Après 18 ans à la présidence de Vercors Lait, Paul Faure cède la place à Loïc Duchêne. Le succès de la coopérative est arrivé après des années difficiles.

« 22 ans au bureau, 18 ans de présidence », Paul Faure est revenu sur le parcours semé d’embûches de la coopérative Vercors Lait. Lorsqu’il a « repris les clés de l’usine, en 2003 », l’outil était en effet moribond. S’en sont suivis la fusion des deux coopératives laitières du massif, l’achat du premier camion de collecte, puis le plan de relance en 2008 et le rachat du bâtiment par la communauté de communes du massif du Vercors (CCMV), avec l’aide exceptionnelle du Département de l’Isère et la confiance de la Banque populaire et du Crédit Agricole Sud Rhône Alpes.

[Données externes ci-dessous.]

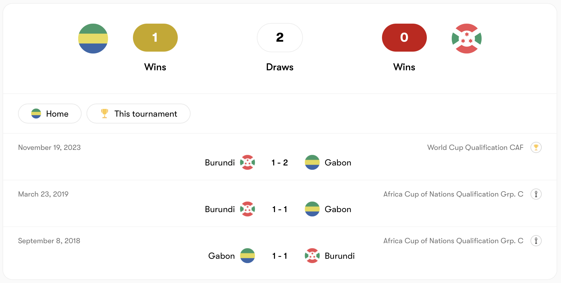The height and width of the screenshot is (283, 561).
Task: Click the September 2018 Africa Cup trophy icon
Action: pyautogui.click(x=536, y=241)
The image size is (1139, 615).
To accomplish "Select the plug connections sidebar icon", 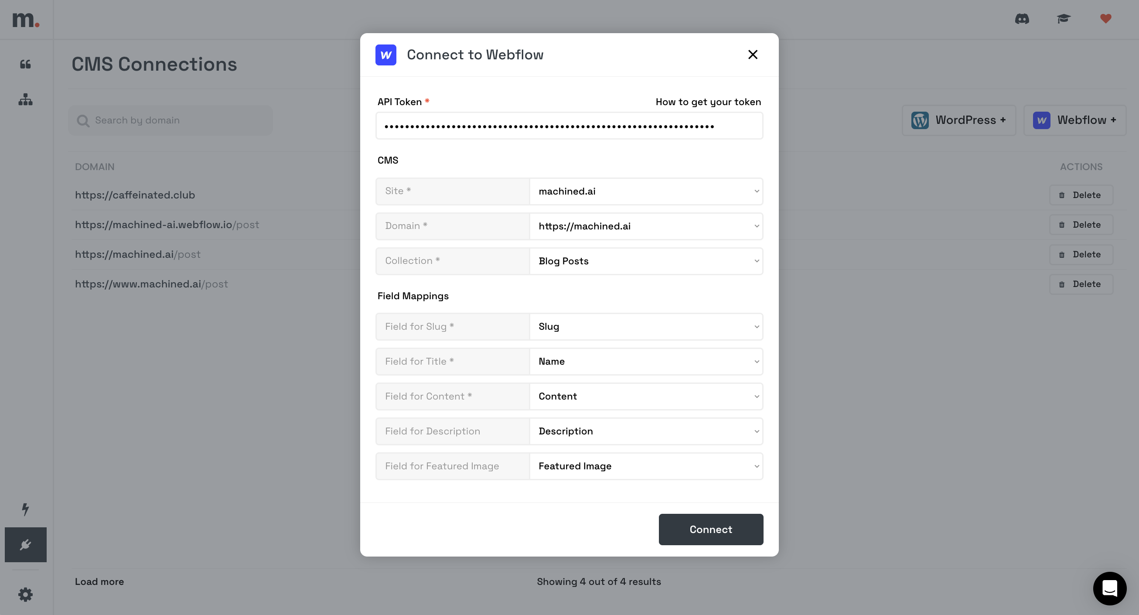I will coord(26,545).
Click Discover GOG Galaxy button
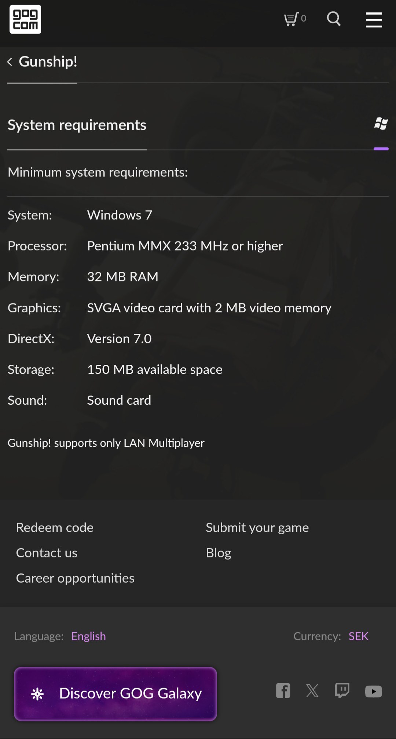 (x=116, y=694)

Depuis 2009, les investissements n’ont pas cessé pour moderniser l’outil. En 2019, Vercors Lait a signé un bail de 25 ans avec la CCMV et une option d’achat en 2044. « Les jeunes pourront ainsi se réapproprier les locaux », assure Paul Faure. « Nous avons toujours investi, tous les ans tout en augmentant le prix du lait. C’était une priorité, ne pas baisser les bras et faire que les exploitations soient reprises. Nous faisons vivre 110 familles », déclare le président sortant. Il ajoute : « Ce qui va me manquer le plus est de ne plus rencontrer les salariés. Ils ont pensé à leur entreprise et pas seulement à leur salaire, ont pallié le manque de directeur ». Nathalie Faure, vice-présidente du Département en charge de la montagne et cousine de Paul Faure, déclare : « 18 ans de présidence, ce n’est pas rien. Mais c’est encourageant de voir la relève. » Cyrille Madinier, vice-président du Département en charge de l’agriculture salue « l’engagement au long cours et la passion » de l’homme et de son équipe. Victor Schimmel, le président de Villarde d’Avenir, assure de son côté : « Nous allons vers de belles années, beaucoup de jeunes agriculteurs s’installent. Je remercie la coopérative, je suis content et confiant d’appartenir à Vercors Lait. »
Tenir les bons résultats
« La coopérative, c’est le bras droit des exploitations du Vercors », assure Loïc Duchêne, le successeur de Paul Faure. Éleveur à Méaudre en Gaec avec deux associés, il est coopérateur total. Il est entré au conseil d’administration de la coopérative en 2018 et reprend la présidence dans la continuité de son prédécesseur. « Nous devons tenir les bons résultats. Paul a repris la coopérative au plus bas et l’a remontée. Nous devons rester à ce niveau-là et faire perdurer les exploitations du Vercors. L’enjeu, c’est le renouvellement des exploitations en lait et aller chercher ceux qui ne sont pas coopérateurs », déclare-t-il.